Les limites de la manipulation.
C’est sur fond de campagne municipale que la polémique sur l’aménagement du site Pré-Doulet bat son plein. « Le Centre-ville est-il en train de périr ? ». C’est la question que se posent les commerçants et les berruyers dans leur ensemble. La mise en liquidation des Nouvelles Galeries est sans doute un élément de réponse.
Ironie du sort, quelques semaines plus tôt, le très droitier journal Le Figaro sortait un numéro spécial sur le « dynamisme de Bourges et son art de vivre ». Bien entendu, tout cela avait été savamment orchestré par le maire Serge Lepeltier, qui s’est lancé en pleine campagne électorale. D’où l’impression d’un net décalage entre la réalité de tous les jours et l’image que certains essayent de véhiculer non sans intéressement.
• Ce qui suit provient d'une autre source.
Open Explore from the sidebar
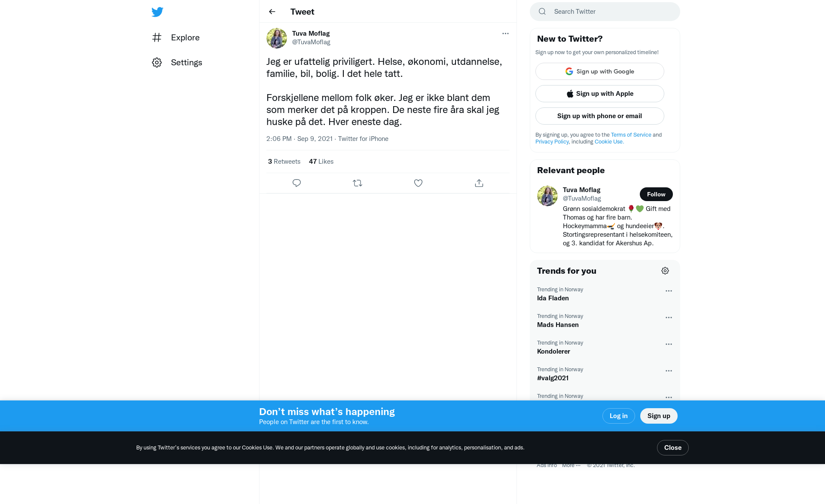Image resolution: width=825 pixels, height=504 pixels. 176,37
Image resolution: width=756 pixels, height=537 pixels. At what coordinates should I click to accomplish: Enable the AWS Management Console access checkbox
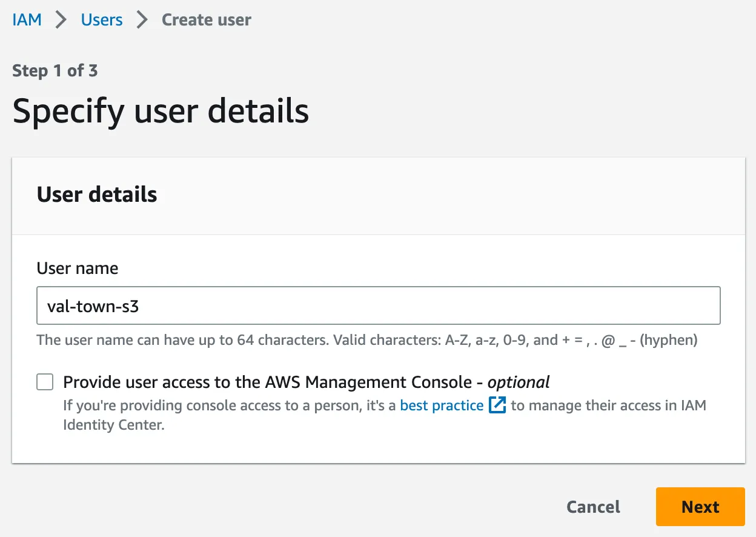[45, 382]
Aujourd’hui, une campagne électorale se base davantage sur un jeu de manipulations que sur des idées. Avec Serge Lepeltier, c’est cette logique qui est poussée à outrance. Son slogan de campagne est très évocateur : « Allons plus loin avec Serge Lepeltier ». On croyait être arrivé au bout de la bêtise, mais apparemment, ce n’est pas encore le cas. Ça fait frémir...
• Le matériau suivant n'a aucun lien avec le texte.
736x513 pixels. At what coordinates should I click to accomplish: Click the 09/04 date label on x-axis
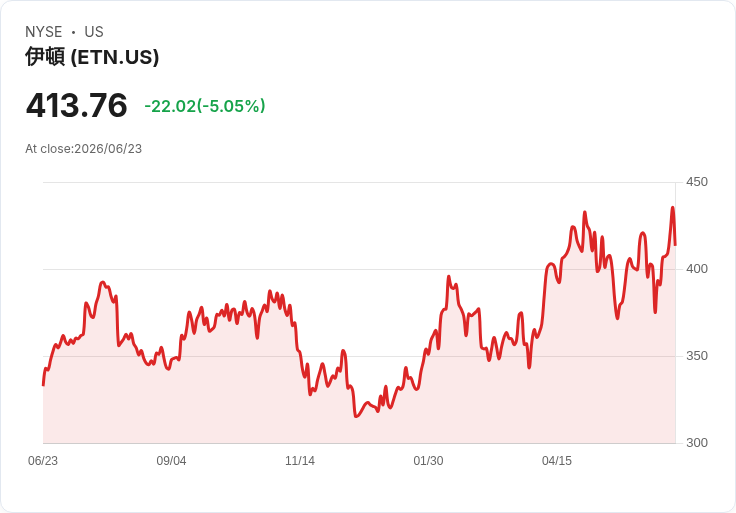(171, 461)
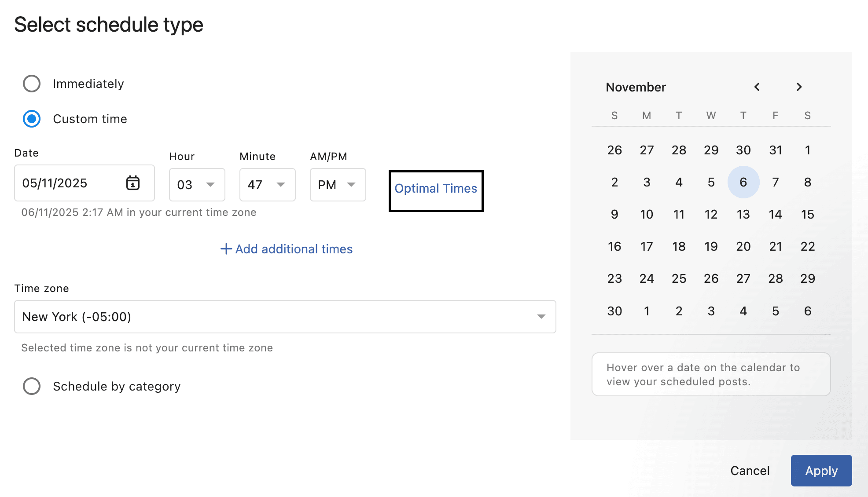Choose November 20 in the calendar
This screenshot has width=868, height=497.
point(743,246)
Dans ce projet du Pré-Doulet, la municipalité commet de toute évidence une grave confusion entre culture, tourisme, loisirs et commerce. Cependant, l’idée de ne pas réduire le centre-ville à la seule rue moyenne n’est pas forcément une mauvaise chose. Ceci dit, l’implantation d’une concurrence accrue avec l’arrivée d’enseignes nationales suppose au préalable que les commerçants indépendants aient les reins suffisamment solides pour le supporter et profiter ensuite d’un nouvel élan pour se développer. Ce n’est visiblement pas le cas.
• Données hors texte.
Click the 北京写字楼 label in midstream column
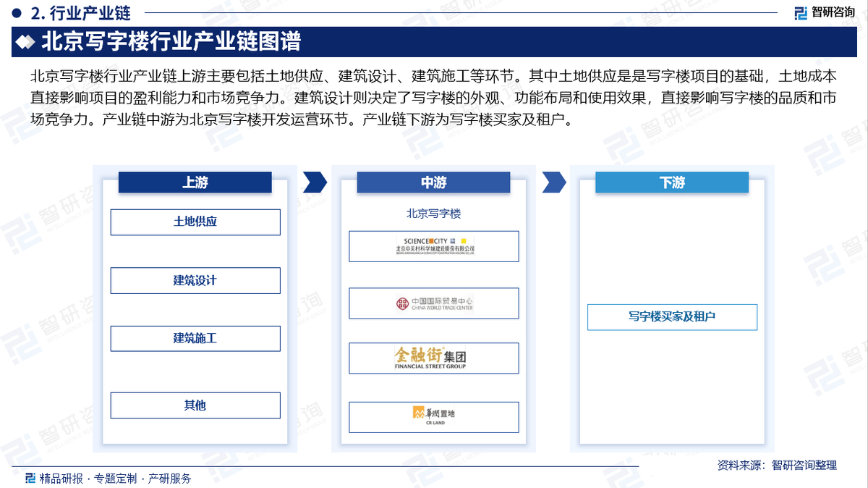This screenshot has height=488, width=868. click(x=433, y=214)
L’aménagement du Pré-Doulet s’est fait une fois de plus sans véritable concertation. Aucune réflexion de fonds ne semble avoir été menée. Il s’agit avant tout de servir les intérêts d’un seul homme dont la démagogie et le cynisme n’ont décidément plus de limites. Serge Lepeltier a compris depuis longtemps qu’un projet pour avoir de nouvelles infrastructures, des musées, des galeries d’art, des stades de foot et des salles de spectacles, était beaucoup moins porteur aux yeux des électeurs, que l’implantation d’un grand magasin. Que cela déstabilise l’économie locale est bien le moindre de ses soucis.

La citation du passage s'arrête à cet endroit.